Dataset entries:

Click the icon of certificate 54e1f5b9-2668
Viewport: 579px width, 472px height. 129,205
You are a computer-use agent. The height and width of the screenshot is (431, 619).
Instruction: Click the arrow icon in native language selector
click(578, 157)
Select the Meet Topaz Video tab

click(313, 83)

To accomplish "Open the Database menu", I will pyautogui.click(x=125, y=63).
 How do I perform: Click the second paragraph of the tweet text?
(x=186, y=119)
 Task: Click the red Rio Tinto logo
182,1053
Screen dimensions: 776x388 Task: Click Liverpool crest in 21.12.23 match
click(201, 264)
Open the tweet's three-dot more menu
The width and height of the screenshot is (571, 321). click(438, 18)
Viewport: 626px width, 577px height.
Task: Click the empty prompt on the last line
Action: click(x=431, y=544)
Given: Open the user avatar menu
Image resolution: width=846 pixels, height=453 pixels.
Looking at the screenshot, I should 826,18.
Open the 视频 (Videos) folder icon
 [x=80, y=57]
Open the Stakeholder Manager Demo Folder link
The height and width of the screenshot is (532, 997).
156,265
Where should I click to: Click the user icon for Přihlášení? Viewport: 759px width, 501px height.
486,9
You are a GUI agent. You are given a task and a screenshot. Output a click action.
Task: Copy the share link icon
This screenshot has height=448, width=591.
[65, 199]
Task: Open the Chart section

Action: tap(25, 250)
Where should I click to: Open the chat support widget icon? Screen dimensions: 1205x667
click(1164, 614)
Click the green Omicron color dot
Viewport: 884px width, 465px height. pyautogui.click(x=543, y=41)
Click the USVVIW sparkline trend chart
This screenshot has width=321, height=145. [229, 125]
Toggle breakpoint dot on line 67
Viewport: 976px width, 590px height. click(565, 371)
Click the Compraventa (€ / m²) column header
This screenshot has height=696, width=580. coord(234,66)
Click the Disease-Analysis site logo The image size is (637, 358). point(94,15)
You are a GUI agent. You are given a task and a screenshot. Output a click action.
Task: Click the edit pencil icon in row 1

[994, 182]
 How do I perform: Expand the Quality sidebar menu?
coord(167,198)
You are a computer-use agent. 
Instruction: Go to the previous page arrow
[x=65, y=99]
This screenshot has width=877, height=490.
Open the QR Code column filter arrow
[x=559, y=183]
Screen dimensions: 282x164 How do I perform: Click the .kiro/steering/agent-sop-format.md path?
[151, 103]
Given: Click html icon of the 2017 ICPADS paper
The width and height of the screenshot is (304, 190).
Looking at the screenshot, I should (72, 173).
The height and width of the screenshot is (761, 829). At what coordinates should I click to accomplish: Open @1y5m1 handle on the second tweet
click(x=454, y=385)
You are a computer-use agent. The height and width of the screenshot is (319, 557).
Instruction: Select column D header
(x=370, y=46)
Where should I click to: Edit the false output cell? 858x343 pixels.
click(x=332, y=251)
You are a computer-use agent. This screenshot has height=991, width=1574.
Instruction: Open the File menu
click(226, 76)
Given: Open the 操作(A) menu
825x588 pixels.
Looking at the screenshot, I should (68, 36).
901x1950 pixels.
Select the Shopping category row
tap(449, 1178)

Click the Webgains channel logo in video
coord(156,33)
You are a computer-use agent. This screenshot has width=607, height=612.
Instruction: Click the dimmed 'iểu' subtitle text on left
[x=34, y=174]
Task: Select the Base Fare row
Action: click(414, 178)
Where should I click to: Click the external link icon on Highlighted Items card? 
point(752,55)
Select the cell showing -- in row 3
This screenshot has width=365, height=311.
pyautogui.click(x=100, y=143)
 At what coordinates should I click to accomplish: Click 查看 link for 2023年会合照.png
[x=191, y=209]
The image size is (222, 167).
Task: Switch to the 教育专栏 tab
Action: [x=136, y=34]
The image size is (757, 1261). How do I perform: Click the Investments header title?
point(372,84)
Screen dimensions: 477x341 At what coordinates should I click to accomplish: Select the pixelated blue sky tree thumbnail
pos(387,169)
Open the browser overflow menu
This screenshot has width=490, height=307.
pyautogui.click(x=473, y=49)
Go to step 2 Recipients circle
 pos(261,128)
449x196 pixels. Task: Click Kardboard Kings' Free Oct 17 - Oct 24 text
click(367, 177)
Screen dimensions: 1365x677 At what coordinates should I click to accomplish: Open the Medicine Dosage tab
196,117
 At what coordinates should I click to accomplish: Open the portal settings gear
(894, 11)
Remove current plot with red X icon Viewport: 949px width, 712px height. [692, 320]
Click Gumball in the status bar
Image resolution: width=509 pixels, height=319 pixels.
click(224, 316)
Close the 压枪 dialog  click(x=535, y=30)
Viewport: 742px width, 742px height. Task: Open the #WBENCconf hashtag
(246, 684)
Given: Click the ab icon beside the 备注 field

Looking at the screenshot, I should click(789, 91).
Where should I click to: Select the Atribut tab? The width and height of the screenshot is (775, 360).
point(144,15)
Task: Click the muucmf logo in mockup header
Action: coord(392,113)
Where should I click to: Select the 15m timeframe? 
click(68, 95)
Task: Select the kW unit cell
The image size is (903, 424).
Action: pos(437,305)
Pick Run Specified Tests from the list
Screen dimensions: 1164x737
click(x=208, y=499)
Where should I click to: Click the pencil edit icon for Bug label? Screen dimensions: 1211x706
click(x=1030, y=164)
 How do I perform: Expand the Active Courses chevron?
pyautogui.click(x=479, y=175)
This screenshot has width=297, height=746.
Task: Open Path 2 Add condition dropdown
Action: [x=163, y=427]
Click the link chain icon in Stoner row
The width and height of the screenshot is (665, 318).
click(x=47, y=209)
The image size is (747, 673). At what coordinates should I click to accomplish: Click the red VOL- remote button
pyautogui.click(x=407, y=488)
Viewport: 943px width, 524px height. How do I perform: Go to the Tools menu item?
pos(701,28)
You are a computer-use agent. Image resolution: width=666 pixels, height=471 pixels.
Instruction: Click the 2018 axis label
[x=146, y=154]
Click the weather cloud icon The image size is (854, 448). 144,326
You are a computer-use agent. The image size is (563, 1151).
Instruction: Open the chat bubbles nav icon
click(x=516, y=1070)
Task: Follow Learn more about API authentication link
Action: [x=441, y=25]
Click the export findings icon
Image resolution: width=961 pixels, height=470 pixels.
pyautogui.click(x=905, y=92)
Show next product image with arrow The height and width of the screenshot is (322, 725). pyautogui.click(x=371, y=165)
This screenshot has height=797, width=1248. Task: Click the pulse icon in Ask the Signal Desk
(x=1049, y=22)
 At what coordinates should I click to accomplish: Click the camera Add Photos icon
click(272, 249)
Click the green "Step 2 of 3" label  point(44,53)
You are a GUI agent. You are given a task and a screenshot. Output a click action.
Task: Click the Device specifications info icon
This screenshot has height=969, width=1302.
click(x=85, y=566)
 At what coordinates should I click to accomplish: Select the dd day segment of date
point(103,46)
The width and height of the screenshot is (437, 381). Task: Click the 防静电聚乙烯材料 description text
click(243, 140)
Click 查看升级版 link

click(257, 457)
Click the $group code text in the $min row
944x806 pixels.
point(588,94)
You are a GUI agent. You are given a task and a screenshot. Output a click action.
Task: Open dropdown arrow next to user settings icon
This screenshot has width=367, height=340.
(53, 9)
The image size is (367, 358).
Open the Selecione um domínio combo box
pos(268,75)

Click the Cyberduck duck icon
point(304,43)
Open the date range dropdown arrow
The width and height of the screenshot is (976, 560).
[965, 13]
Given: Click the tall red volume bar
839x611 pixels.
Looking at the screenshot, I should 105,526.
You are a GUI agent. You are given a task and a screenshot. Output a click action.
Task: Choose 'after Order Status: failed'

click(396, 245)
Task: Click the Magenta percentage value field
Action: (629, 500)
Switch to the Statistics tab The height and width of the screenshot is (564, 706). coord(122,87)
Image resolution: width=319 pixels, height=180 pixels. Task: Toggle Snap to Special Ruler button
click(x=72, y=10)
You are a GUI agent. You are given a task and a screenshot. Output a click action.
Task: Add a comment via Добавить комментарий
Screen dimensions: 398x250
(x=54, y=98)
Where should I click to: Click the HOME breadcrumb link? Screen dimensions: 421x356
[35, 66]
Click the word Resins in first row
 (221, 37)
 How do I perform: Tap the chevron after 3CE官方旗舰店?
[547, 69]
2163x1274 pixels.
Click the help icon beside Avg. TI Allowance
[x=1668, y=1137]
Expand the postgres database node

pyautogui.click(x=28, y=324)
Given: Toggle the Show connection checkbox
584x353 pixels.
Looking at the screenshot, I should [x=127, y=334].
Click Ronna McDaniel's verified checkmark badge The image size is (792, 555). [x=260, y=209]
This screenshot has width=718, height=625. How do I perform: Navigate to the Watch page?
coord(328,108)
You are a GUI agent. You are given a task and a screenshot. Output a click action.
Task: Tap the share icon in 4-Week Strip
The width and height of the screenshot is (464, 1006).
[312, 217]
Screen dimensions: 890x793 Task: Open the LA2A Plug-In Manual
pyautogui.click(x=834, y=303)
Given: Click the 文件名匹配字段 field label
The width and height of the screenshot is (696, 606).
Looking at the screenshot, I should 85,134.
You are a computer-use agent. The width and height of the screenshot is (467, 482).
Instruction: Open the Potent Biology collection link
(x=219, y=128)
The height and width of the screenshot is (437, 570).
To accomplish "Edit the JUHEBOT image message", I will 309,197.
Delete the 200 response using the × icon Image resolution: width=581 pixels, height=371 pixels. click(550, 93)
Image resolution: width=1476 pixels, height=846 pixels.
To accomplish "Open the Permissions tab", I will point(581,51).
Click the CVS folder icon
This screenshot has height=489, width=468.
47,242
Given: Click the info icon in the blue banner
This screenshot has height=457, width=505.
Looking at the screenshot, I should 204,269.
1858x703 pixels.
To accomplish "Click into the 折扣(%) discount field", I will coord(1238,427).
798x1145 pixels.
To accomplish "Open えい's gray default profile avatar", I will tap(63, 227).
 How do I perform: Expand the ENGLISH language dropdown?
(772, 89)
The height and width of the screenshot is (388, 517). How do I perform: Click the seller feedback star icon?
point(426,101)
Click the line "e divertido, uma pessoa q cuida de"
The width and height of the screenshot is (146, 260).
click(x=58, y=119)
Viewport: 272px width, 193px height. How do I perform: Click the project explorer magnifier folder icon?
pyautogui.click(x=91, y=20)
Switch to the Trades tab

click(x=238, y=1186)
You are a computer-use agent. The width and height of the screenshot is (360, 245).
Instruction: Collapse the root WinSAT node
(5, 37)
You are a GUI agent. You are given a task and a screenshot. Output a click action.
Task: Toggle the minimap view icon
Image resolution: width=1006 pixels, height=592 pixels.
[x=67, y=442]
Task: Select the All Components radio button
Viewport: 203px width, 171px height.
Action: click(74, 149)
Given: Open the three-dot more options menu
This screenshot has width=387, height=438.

__Aim of the task__:
Show, from the records above, every line that includes "avatar".

__Exercise response__:
Given: Open the user avatar menu
To accomplish "Open えい's gray default profile avatar", I will tap(63, 227).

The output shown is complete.